▶

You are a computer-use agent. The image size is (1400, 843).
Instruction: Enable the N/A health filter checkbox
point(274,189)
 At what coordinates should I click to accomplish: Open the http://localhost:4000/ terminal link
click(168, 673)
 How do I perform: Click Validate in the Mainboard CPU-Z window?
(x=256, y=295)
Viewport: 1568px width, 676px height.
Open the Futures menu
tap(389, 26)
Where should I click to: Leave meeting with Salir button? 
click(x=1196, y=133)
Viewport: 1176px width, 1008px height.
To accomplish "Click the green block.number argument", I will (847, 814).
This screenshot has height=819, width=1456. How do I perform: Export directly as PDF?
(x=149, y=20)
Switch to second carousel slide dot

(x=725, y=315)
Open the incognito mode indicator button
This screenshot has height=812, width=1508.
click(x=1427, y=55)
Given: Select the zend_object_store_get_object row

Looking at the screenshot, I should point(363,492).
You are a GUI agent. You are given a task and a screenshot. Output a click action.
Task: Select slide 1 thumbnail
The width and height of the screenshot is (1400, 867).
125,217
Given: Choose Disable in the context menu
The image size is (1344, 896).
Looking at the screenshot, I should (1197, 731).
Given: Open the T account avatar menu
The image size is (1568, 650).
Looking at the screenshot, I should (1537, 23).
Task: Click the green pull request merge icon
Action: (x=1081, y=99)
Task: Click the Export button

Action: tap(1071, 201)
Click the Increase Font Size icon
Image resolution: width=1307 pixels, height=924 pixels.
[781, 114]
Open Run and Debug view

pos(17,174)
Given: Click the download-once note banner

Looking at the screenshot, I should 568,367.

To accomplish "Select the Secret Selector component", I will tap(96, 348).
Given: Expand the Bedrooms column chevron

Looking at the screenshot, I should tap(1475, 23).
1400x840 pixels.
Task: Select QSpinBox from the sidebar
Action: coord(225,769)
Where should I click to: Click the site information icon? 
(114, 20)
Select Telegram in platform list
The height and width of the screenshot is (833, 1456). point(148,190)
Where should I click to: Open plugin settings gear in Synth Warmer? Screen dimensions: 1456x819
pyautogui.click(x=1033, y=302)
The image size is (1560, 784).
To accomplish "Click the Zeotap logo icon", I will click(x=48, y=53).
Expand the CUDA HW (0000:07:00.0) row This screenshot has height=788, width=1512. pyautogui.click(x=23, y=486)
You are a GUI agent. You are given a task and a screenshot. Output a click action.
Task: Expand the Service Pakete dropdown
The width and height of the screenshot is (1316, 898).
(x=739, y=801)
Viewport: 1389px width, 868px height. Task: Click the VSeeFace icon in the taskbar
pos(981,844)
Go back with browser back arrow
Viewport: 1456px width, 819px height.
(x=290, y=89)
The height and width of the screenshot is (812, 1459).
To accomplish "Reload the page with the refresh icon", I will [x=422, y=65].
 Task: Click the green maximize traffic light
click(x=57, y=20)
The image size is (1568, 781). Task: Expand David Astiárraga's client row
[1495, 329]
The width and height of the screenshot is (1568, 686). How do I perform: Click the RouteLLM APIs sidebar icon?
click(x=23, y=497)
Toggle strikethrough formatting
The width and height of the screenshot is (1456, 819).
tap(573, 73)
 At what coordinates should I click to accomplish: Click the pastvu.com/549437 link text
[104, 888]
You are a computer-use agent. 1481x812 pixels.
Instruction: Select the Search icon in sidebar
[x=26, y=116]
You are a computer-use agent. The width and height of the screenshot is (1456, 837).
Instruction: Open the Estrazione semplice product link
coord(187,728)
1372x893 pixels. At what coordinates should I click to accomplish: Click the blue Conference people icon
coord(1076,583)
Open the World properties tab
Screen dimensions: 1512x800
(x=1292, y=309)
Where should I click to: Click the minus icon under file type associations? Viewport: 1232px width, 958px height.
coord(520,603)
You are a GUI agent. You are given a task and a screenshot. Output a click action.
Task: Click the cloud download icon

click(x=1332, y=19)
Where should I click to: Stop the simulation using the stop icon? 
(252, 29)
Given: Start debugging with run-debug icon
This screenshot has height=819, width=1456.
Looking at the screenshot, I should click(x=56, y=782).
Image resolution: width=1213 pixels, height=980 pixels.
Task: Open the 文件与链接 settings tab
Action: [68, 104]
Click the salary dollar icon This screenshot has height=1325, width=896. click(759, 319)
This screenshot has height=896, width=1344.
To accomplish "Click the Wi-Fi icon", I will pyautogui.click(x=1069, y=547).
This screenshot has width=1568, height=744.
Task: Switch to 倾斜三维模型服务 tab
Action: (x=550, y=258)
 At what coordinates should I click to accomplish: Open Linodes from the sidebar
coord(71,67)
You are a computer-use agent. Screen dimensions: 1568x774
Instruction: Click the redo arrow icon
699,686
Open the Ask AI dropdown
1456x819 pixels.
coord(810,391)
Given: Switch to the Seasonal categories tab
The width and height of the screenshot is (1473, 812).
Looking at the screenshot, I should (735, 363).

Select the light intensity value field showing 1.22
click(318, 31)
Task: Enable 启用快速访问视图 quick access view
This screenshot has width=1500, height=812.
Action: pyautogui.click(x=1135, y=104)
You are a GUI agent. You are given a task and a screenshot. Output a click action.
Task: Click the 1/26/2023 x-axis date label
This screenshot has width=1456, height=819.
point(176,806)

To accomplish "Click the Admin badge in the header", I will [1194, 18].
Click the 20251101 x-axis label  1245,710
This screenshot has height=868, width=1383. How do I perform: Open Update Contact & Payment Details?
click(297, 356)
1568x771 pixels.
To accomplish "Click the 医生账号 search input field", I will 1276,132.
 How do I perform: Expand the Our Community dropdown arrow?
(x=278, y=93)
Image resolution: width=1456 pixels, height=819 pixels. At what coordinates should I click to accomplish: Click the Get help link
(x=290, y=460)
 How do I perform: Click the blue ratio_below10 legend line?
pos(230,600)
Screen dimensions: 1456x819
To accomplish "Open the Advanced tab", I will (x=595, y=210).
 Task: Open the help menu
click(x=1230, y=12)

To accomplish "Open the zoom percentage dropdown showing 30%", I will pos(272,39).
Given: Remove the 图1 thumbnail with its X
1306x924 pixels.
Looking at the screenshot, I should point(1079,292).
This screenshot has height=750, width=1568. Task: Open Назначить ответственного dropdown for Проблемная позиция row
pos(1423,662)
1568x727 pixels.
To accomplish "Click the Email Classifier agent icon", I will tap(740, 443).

◀

### WORK ORDER
Look for the word "thumbnail". Copy out every line of the data that has it.

### YOUR RESPONSE
Task: Select slide 1 thumbnail
Given: Remove the 图1 thumbnail with its X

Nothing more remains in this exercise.